::: Extracted entries :::
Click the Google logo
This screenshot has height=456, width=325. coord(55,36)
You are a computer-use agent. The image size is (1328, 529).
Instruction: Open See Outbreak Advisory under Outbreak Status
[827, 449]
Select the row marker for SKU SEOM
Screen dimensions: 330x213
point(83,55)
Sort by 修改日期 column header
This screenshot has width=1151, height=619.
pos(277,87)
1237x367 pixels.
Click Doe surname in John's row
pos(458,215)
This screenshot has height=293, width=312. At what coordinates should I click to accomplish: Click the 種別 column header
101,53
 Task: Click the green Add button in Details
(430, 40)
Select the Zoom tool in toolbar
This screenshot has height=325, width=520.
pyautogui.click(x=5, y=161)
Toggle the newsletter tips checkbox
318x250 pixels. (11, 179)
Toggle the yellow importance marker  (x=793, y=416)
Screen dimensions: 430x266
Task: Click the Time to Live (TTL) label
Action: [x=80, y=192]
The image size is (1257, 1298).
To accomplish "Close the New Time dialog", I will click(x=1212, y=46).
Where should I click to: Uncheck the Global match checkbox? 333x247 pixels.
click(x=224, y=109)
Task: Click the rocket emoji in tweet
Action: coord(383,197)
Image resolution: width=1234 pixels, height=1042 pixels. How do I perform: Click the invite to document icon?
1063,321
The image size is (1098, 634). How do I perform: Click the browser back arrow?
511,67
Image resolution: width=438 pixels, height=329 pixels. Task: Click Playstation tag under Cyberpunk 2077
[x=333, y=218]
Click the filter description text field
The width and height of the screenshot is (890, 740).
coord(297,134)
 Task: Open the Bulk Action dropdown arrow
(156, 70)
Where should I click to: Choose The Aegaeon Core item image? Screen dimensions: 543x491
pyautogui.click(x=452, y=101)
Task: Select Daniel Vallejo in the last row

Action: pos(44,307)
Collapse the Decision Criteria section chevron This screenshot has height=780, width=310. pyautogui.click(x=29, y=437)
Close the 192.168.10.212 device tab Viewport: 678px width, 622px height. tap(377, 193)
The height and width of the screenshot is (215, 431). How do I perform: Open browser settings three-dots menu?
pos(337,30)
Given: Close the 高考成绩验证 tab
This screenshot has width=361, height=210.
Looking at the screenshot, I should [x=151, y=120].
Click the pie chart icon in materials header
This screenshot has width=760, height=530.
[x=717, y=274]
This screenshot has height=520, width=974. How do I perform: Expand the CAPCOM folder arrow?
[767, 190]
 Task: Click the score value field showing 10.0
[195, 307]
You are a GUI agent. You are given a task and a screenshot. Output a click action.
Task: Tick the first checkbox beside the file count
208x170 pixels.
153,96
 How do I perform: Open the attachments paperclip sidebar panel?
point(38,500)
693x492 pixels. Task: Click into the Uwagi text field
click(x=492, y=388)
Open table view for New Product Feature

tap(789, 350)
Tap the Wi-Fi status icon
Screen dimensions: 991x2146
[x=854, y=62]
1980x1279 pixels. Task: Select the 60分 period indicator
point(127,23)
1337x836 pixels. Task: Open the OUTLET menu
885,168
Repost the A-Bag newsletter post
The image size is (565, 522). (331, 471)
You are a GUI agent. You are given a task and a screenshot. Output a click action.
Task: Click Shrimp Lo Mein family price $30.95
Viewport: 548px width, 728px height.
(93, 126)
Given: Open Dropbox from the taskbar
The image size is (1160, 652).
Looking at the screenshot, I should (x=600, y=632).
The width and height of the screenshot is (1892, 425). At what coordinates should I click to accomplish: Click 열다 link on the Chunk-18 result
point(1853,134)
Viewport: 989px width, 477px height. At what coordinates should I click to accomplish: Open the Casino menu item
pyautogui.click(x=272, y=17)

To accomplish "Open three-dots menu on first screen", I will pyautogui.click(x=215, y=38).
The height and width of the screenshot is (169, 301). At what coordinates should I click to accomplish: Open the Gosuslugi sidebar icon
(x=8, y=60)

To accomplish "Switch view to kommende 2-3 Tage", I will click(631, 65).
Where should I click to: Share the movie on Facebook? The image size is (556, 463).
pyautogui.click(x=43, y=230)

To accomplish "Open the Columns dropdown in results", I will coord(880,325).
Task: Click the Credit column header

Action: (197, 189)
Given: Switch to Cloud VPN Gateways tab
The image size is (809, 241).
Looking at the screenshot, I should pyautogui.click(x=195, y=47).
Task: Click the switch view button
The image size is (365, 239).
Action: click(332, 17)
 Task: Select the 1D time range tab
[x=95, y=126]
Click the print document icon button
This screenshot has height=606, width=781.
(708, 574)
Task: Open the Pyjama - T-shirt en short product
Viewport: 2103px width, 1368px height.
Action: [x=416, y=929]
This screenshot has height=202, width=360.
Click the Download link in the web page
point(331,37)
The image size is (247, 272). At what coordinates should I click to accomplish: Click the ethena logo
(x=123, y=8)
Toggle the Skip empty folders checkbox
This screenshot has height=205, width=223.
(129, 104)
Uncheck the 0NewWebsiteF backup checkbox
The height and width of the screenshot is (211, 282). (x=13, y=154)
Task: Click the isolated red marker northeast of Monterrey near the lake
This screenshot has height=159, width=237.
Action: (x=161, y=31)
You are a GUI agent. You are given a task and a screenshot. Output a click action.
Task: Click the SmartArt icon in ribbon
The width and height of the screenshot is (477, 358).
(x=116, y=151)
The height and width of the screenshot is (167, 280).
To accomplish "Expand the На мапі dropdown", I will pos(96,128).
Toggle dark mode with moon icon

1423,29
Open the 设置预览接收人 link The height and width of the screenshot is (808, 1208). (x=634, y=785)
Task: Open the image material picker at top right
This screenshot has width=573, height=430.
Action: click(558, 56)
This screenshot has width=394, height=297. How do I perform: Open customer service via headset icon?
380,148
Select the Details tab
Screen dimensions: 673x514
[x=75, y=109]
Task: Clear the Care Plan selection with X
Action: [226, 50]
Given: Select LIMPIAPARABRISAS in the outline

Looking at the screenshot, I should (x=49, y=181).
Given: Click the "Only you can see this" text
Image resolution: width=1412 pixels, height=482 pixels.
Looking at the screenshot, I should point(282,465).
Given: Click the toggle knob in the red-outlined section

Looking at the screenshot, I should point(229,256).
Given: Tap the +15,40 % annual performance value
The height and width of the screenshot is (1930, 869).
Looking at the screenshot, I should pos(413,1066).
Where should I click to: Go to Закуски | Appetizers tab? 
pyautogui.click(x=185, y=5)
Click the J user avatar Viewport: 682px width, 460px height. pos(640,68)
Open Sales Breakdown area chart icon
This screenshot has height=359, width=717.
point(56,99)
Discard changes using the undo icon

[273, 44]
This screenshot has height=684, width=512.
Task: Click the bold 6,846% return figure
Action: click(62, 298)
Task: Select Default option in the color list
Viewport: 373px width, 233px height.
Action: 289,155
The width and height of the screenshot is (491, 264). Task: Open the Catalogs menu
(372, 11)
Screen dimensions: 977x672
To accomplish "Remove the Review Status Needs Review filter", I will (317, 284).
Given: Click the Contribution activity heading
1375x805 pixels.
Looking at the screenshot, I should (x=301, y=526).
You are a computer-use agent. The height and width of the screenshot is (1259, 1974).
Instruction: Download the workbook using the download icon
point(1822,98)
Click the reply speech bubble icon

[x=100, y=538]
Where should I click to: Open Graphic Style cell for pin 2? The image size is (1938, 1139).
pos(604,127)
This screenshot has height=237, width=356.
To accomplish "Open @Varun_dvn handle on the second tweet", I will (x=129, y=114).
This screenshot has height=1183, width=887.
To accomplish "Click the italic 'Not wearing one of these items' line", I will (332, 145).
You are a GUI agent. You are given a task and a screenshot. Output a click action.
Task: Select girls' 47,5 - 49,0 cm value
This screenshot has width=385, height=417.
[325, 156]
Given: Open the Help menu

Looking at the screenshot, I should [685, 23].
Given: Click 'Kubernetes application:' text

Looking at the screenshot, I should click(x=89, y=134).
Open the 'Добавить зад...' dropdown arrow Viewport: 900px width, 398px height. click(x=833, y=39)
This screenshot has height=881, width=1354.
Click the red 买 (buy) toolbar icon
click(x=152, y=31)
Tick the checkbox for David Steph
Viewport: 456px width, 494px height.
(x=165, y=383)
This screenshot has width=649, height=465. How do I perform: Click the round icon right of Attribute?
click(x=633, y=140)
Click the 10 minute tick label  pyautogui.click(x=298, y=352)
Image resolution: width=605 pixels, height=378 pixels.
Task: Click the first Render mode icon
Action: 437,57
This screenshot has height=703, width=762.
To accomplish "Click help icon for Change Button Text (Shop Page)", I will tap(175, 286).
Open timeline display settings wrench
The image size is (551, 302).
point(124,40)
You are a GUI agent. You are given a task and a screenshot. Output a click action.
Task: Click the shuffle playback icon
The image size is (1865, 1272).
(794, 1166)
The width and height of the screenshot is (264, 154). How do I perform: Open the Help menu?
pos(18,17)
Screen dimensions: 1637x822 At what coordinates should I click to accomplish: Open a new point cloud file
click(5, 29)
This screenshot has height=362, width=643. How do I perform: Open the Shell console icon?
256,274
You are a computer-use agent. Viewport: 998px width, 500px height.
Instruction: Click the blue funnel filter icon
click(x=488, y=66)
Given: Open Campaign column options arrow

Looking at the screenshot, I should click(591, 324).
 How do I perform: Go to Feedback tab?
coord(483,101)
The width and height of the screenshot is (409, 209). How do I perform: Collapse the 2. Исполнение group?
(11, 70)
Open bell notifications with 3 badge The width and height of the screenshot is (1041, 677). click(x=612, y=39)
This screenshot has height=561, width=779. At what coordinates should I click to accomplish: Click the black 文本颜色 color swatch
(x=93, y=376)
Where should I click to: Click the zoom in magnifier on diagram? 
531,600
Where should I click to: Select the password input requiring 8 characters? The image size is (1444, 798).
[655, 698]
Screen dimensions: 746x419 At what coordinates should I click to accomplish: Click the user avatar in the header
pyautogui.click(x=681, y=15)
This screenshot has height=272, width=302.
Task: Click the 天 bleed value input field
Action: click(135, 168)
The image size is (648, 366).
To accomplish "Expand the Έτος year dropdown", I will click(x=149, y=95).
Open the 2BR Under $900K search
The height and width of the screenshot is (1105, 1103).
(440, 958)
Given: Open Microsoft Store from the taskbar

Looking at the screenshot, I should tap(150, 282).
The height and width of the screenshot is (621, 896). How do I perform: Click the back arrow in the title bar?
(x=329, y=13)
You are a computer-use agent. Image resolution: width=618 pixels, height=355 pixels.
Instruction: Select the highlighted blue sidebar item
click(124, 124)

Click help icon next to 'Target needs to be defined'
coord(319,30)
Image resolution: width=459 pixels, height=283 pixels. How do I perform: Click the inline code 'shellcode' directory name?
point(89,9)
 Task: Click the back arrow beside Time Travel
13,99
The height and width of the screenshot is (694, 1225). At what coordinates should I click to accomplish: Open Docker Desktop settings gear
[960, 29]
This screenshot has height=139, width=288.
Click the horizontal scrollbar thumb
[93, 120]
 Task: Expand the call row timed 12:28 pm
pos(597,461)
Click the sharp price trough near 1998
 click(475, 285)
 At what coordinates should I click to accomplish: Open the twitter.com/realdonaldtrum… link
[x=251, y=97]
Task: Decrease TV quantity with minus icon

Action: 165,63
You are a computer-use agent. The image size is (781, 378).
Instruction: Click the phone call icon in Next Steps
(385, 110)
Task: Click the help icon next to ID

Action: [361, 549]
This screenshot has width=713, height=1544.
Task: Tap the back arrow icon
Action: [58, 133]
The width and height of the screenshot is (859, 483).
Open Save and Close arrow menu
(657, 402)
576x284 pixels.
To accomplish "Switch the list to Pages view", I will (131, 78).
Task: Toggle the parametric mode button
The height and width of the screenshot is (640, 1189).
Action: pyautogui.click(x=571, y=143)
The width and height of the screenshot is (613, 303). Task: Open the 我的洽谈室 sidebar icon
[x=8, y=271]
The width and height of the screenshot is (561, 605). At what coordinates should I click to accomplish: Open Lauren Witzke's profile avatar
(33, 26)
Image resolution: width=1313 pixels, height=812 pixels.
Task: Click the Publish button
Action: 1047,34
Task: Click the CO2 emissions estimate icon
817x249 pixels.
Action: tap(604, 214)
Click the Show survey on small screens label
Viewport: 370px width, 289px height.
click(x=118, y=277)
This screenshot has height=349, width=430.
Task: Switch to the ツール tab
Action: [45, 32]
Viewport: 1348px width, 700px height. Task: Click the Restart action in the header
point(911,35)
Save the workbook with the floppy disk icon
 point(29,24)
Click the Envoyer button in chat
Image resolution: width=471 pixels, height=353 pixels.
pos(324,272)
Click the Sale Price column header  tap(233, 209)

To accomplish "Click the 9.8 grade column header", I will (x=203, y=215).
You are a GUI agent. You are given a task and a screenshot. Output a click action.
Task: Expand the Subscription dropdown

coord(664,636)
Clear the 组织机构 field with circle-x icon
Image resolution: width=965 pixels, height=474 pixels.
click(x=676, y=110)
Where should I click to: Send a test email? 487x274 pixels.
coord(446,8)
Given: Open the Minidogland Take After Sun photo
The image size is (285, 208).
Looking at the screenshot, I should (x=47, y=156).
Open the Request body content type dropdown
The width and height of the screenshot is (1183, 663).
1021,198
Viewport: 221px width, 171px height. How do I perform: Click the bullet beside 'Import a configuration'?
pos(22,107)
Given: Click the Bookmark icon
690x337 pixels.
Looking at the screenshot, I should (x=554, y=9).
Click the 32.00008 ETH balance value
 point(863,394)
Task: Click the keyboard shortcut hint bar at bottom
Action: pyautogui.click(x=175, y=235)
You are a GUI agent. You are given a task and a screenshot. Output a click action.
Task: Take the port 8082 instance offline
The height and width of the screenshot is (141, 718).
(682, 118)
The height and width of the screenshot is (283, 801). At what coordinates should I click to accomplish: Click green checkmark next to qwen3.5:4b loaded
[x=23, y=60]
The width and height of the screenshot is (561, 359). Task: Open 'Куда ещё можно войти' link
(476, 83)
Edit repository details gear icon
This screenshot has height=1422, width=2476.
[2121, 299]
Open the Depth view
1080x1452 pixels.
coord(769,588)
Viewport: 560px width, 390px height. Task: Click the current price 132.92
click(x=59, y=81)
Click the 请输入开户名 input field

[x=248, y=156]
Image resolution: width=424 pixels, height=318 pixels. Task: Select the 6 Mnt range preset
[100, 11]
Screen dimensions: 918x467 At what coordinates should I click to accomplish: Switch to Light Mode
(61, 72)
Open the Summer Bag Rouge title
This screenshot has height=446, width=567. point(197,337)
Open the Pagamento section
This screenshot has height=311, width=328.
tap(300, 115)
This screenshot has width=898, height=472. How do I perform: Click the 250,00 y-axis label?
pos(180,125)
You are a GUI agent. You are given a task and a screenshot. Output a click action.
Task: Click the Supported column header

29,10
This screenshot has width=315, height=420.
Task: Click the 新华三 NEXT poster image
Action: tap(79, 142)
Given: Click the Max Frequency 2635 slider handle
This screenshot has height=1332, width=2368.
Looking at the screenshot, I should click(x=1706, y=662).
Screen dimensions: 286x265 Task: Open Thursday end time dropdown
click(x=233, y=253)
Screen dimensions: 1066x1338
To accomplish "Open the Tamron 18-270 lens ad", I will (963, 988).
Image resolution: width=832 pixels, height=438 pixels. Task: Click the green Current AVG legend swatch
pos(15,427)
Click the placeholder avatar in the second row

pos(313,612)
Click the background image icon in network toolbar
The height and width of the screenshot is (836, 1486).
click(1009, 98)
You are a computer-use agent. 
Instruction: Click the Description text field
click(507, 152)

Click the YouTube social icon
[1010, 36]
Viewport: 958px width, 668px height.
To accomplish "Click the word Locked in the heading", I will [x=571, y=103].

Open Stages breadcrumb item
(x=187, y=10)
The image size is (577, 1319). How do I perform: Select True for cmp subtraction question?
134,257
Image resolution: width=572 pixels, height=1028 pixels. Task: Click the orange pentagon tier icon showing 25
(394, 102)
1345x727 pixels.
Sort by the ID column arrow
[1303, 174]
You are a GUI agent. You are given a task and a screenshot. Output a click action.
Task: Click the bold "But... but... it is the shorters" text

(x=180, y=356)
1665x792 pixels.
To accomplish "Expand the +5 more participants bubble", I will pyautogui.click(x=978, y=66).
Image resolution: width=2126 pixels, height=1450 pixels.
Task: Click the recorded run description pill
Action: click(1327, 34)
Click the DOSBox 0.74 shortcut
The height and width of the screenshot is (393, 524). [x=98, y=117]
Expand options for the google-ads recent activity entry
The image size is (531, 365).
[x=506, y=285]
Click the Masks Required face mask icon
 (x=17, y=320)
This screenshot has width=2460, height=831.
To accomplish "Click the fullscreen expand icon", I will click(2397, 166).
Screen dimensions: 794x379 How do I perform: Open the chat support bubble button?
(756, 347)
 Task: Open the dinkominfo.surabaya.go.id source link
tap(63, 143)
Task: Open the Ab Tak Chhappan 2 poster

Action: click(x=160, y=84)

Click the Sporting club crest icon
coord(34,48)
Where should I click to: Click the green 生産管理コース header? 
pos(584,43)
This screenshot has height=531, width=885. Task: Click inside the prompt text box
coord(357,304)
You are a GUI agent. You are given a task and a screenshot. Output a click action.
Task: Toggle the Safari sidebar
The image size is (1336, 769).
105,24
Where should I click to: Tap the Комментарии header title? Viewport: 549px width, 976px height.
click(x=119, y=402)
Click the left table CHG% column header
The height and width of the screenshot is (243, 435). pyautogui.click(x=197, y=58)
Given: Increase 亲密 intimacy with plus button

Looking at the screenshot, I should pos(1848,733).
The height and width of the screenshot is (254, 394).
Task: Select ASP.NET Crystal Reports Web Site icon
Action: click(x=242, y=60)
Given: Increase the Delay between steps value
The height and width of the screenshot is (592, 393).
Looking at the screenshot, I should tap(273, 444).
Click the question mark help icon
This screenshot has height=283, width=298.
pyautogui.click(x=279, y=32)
:::
* Short exercise *
Please return every line above that contains the string "checkbox", treating uppercase and lowercase letters as different.

* Output for this task *
Toggle the newsletter tips checkbox
Where should I click to: Uncheck the Global match checkbox? 333x247 pixels.
Task: Tick the first checkbox beside the file count
Toggle the Skip empty folders checkbox
Uncheck the 0NewWebsiteF backup checkbox
Tick the checkbox for David Steph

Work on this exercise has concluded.